__Task requirements__:
Reproduce word for word the passage below on the cost of the Punatsangchu 1 hydro project.

Concerns now abound on loan repayment in what has become Bhutan’s most expensive hydro project
The Bhutanese has found that a cabinet decision made on the basis of inaccurate technical information in 2008 played a major role in the ballooning of the Punatsangchu 1 (P 1) project cost to Nu 94 bn.
In June 2008 the cabinet based on a presentation of the Punatsangchu Hydroelectric Project Authority (PHPA) agreed to shift the location of the P 1 dam 1.4 km upstream from the original site chosen by WAPCOS.
The justification given then was that the new location at 7.1 km downstream of the Wangdue Bridge would have an easy to reach hard rock bed surface at 30 meters, and would generate an additional 105 MW at only an additional cost of Nu 1.2 bn on the total project cost of Nu 35.14 bn. This would increase the power generation of 5.2 bn units to 5.7 bn units.
However, when construction started the dam construction company could not find the hard rock at 30 meters and had to dig till a record 74 meters. This additional dam depth hugely increased the entire project cost as the dam is the biggest and most expensive component of any project.

__Dataset content__:
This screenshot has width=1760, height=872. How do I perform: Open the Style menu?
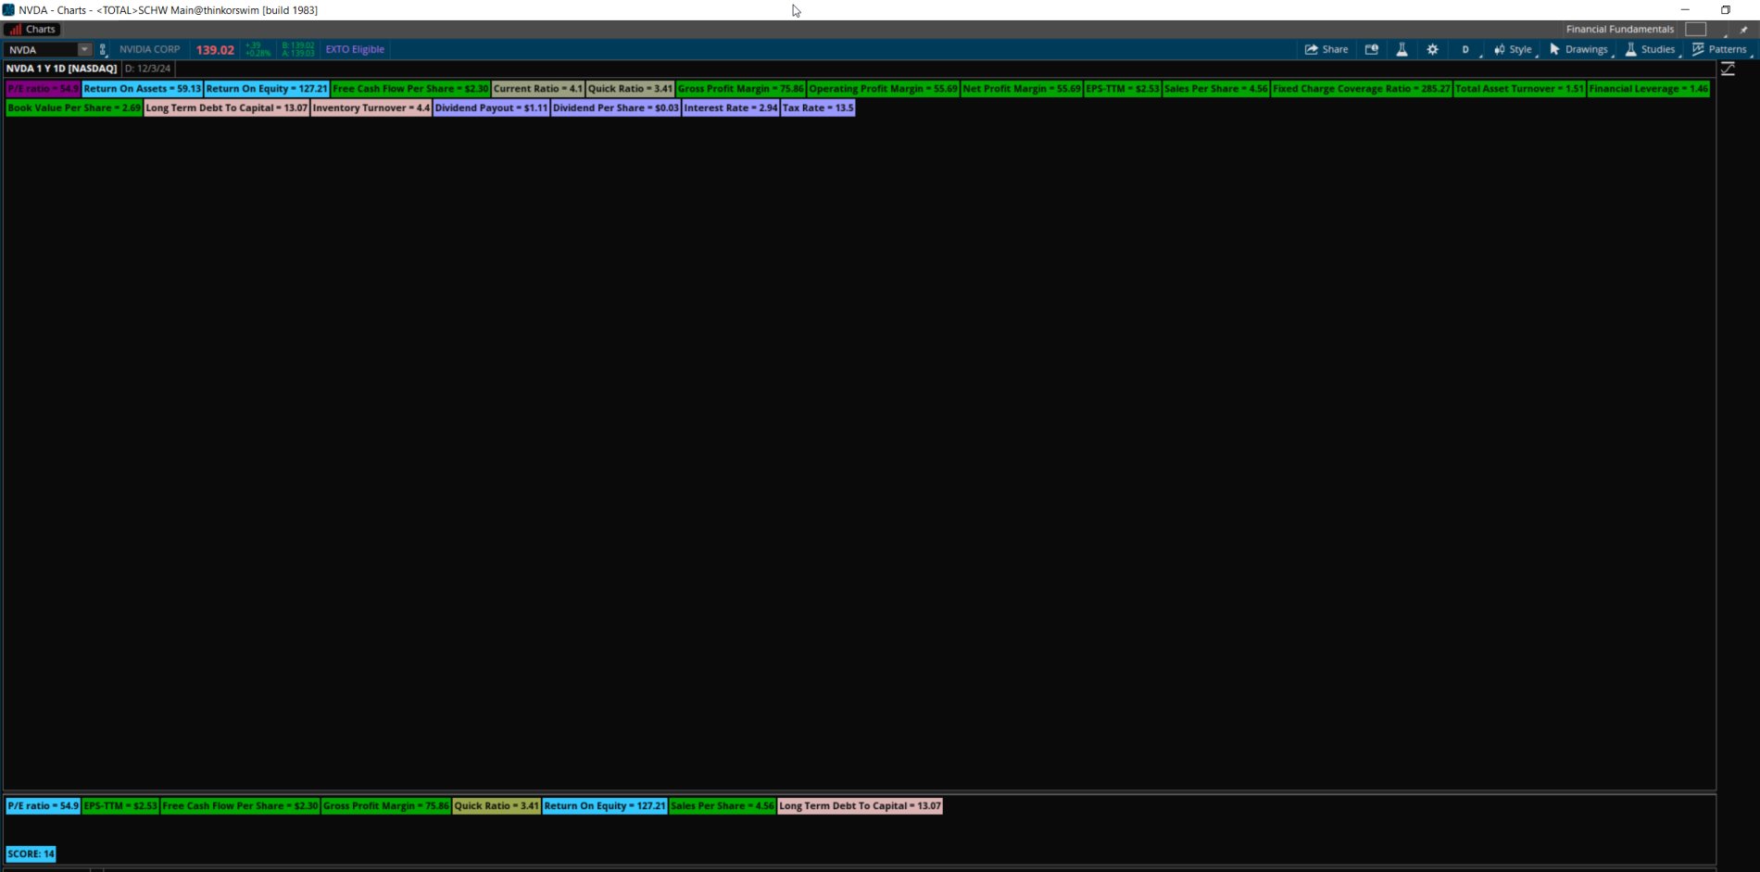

__Correct result__:
Concerns now abound on loan repayment in what has become Bhutan’s most expensive hydro project
The Bhutanese has found that a cabinet decision made on the basis of inaccurate technical information in 2008 played a major role in the ballooning of the Punatsangchu 1 (P 1) project cost to Nu 94 bn.
In June 2008 the cabinet based on a presentation of the Punatsangchu Hydroelectric Project Authority (PHPA) agreed to shift the location of the P 1 dam 1.4 km upstream from the original site chosen by WAPCOS.
The justification given then was that the new location at 7.1 km downstream of the Wangdue Bridge would have an easy to reach hard rock bed surface at 30 meters, and would generate an additional 105 MW at only an additional cost of Nu 1.2 bn on the total project cost of Nu 35.14 bn. This would increase the power generation of 5.2 bn units to 5.7 bn units.
However, when construction started the dam construction company could not find the hard rock at 30 meters and had to dig till a record 74 meters. This additional dam depth hugely increased the entire project cost as the dam is the biggest and most expensive component of any project.